I don’t know how much my grandfather, or rather his ship, paid to sail the canal. But I’m betting that things haven’t changed much since back then. At the Miraflores Locks over the years, they installed hydraulic gates and new canal side pulling engines. Otherwise, not much has seems to have been upgraded. We didn’t see the new Panamax locks as they are too far from the visitor’s center.
At the Miraflores Locks, ships go one way for a few hours, then after a pause, ships go back the other way. Two-way traffic is not possible in the narrowest part of the canal so they have to manage flow carefully. We took the subway and a bus out to the locks today. Since we were on our own, we didn’t know the schedule – we arrived with about 30 minutes left before the pause. This was pretty lucky as we got to see a couple ships get raised and head upriver to the next set of locks. And by then the crowds were thinning, having already seen all of the earlier ships.

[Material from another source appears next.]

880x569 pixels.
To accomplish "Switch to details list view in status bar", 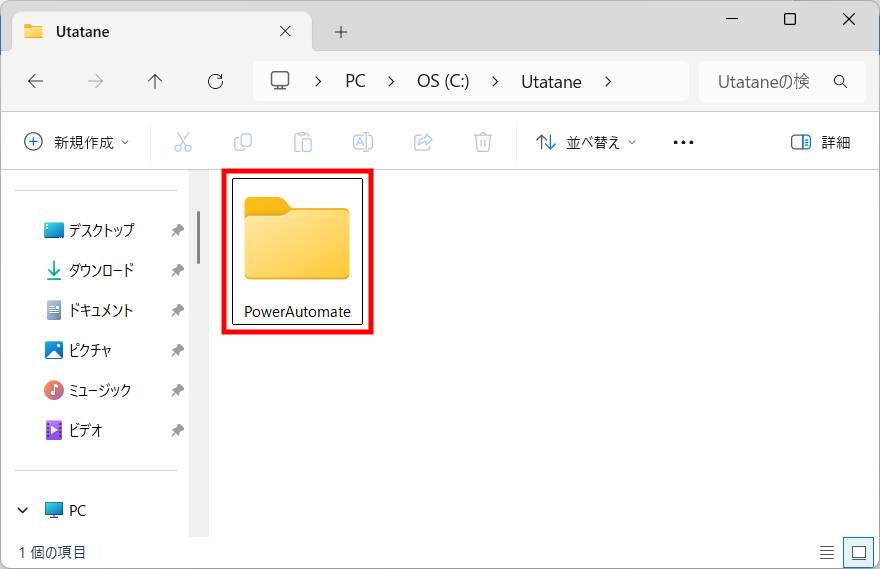I will [x=827, y=552].
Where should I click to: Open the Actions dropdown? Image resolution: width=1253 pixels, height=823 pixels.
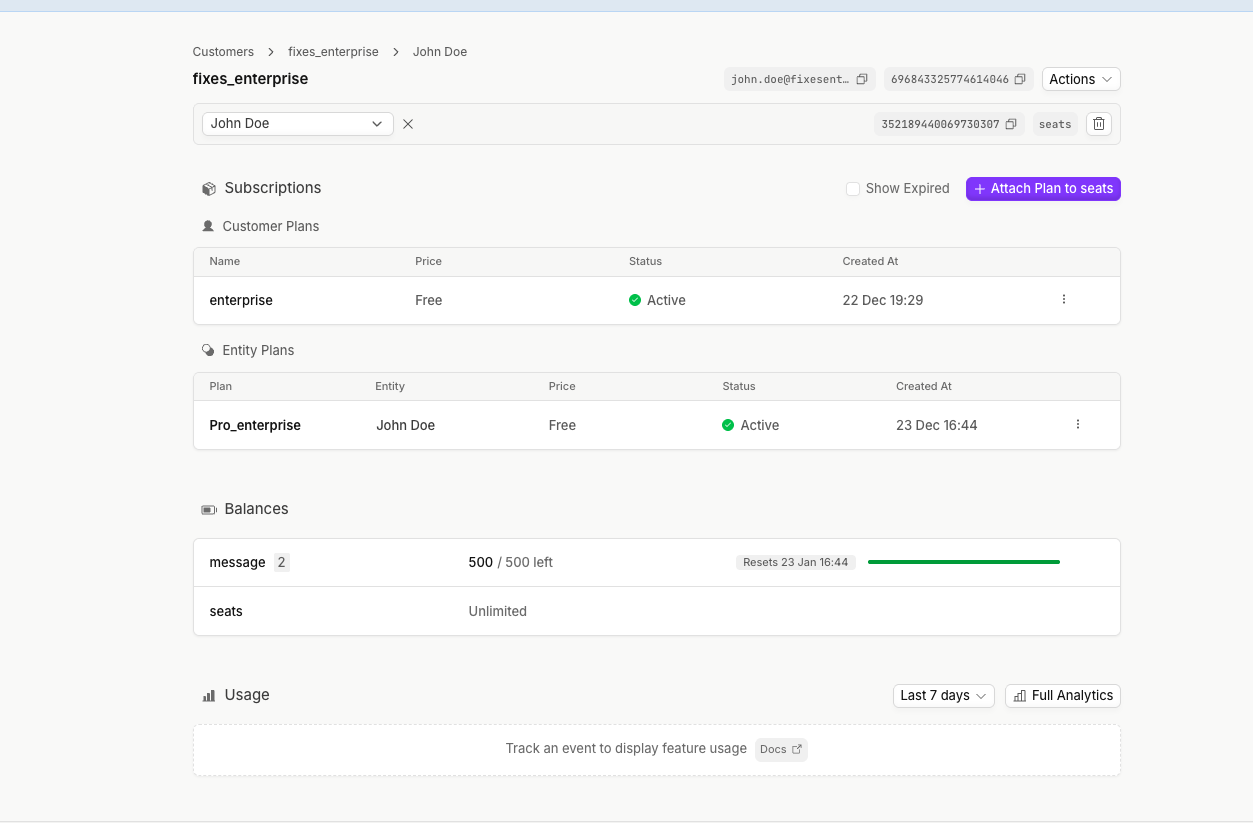point(1080,79)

After morning tea in the cafe, giving the tour bus crowds a chance to clear out, we hit the museum. Here we found many mentions of captains, but no mention of the Captain. No surprise really. The museum was pretty interesting regardless – the canal is an amazing place and I’m glad we took the time to ride our bikes down from Alaska to have a look.

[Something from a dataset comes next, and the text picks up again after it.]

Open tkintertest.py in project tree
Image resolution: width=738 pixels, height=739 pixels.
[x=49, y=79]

Finally, a funny story to end the post. Yesterday, after struggling to get Nancy’s bike in the small bike box we had I gave up and went in search of another bike box to get the bikes packed for our flight on Sunday. After finding a slightly larger box at the local Specialized store, arguing with a bus driver to try to get a bus back (eventually giving up after the bus driver would not let me on with it, despite the bus being completely empty) and finally getting a cab to stop, trying several ways to try to get the box in the back seat and eventually putting it in the trunk leaving the lid open (!), I sunk gratefully into the front seat of the cab, my shirt wet with sweat.

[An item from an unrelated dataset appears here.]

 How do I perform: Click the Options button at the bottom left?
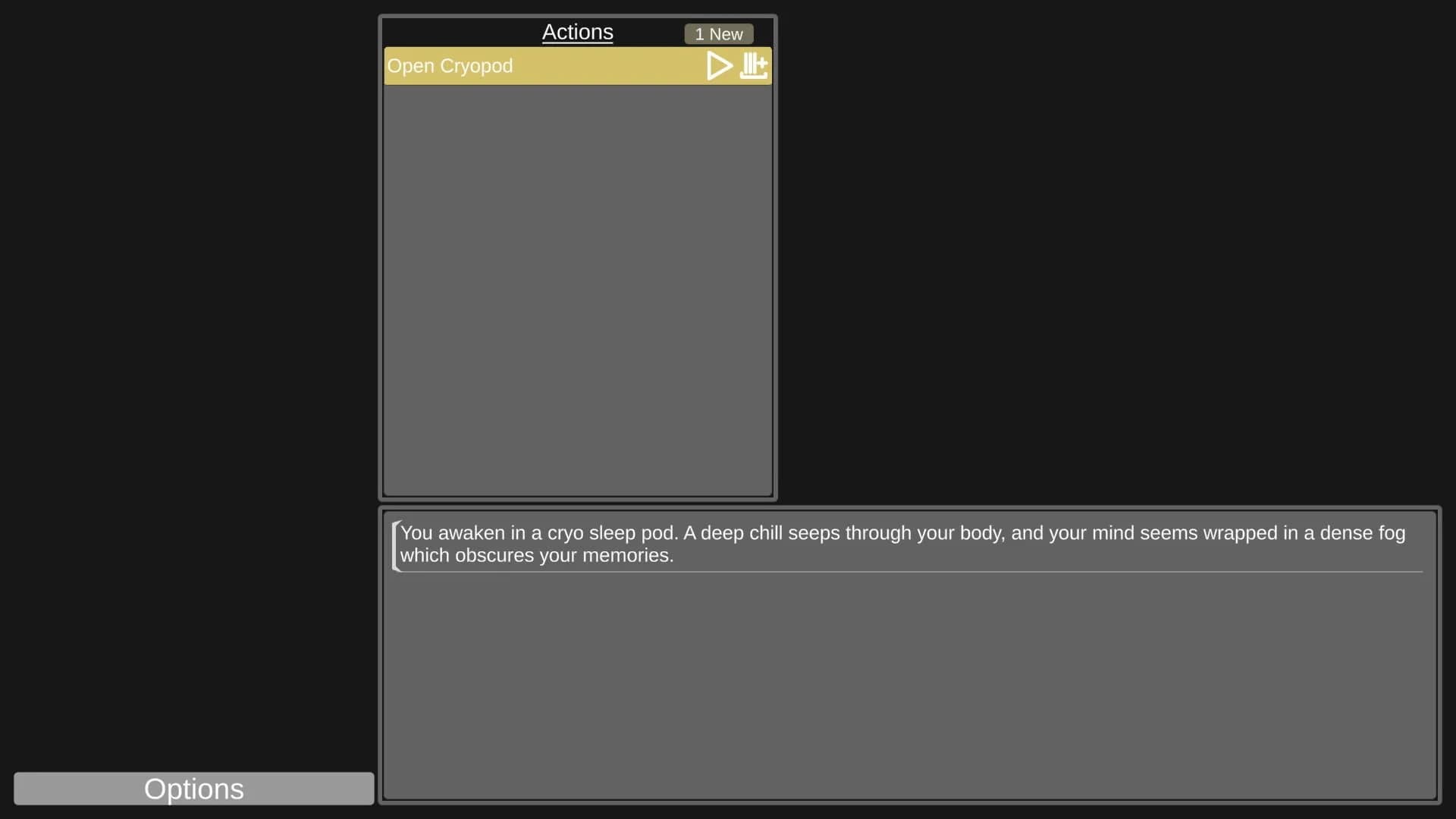tap(193, 789)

As I usually do, I struck up a conversation with the cab driver in my broken Spanish, trying to see if he knew where Australia was. That of course led to a conversation about kangaroos, which in Spanish is pronounced slightly different – canguro, with the emphasis on the second to last syllable. As I usually pronounce it wrong for Spanish speakers, the driver was determined to teach me how to say it correctly. We bonded over that on the ride back to the hotel, where we said our goodbyes. After I got back into our room, I discovered that my phone was missing – likely it had slipped out of my pocket in the cab. I ran back downstairs but of course the cab had already left. Great, just what we needed.
Nancy suggested calling the phone to see if someone would pick up. After two tries someone answered the phone and sure enough, it was the cab driver. “Hola”, I said excitedly, “you have my phone!” And sure enough, after a slight pause, he said “Canguro?” “Yes, yes”, I said “canguro, canguro!!” I asked him if he would please bring it back and went downstairs to meet him. He showed up a few minutes later, his new fare in the back seat even. I thanked him, even gave him a hug, nice tip and told him I loved Panamanians! Whew, crisis averted – what a day.
(Senior editor’s note – when Dave was learning to swim I saw an article written by another adult learning to swim who said that what worked for him was to pretend to be a dolphin. So from then on, Dave sometimes hears the sound of dolphin “ki ki k ki ki” when he needs to focus on something (ok, maybe I tease him a bit). Well, if you could have only heard him on the phone, exclaiming “canguro, canguro, canguro” – we both fell into a laughing fit (after we got the phone back, of course). I think he may have another nickname now….)
(Junior editor’s comment – thanks for that Nexy – funny new nicknames abound!)